In the West, Internet access is taken for granted: Log on at home, work, the supermarket. But for the citizens of many developing countries, Web access, and the economic and educational benefits to be derived from it, is far from a given. This "digital divide" is having a profound impact on the world's interconnected economies. And according to a new study by the World Economic Forum (WEF), that gap isn't closing anytime soon.

Using data culled from the World Bank, the International Monetary Fund and elsewhere, the WEF, an international organization aimed at improving the global economy, computed what it calls the Network Readiness Index (NRI), a measure of how well integrated information technology is in the economies of 148 countries.

At a press conference Wednesday morning, WEF economists and industry partners announced that the list of top-ranked countries was pretty much the same as it was last year. Finland had the highest NRI score, followed by Singapore, Sweden, the Netherlands and Norway. The U.S. advanced from ninth place to seventh.

Many developing countries fared less well. China, India, Mexico, and Brazil have all fallen in the rankings since 2012. Likewise, smaller countries such as Egypt, Morocco and Ukraine also dropped. "They are not advancing at the speed at which we would like," said WEF economist Beñat Bilbao-Osorio at the press conference.

According to one 2009 study, Internet access varied from 90 percent in some countries to almost none at all in others. While the availability of affordable wireless phones and other devices has likely improved these statistics, the WEF found that in many developing countries these technologies haven't been embraced by businesses and academic institutions the way they have in, say, Silicon Valley. The precise reasons vary from one country to another, but the broader point, said Cornell economist Soumitra Dutta at the conference, is that "it's not just the number of people who have phones."

Rather, it's about how those technologies are integrated into citizens' social and economic lives.
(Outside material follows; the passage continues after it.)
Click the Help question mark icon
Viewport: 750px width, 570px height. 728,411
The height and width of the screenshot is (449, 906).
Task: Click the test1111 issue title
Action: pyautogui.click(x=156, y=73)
In Spain, for example, the company Street Line is developing a "smart parking" app that uses technology embedded in the pavement to tell drivers where available spaces are located. According to an IBM study, up to 30 percent of traffic in cities is caused by people looking for parking. "Imagine if we had that in New York," said Jeff Campbell, vice president of government and community relations at Cisco, which works with both Street Line and the WEF. This year, Spain rose from 30 to 34 on the NRI.

In the developed world, apps like Street Line also create high-paying jobs in the tech sector. In the U.S. alone, the "app economy" has created almost half a million jobs. "In a very real sense," the WEF researchers write in their report, "data are now the equivalent of oil or gold."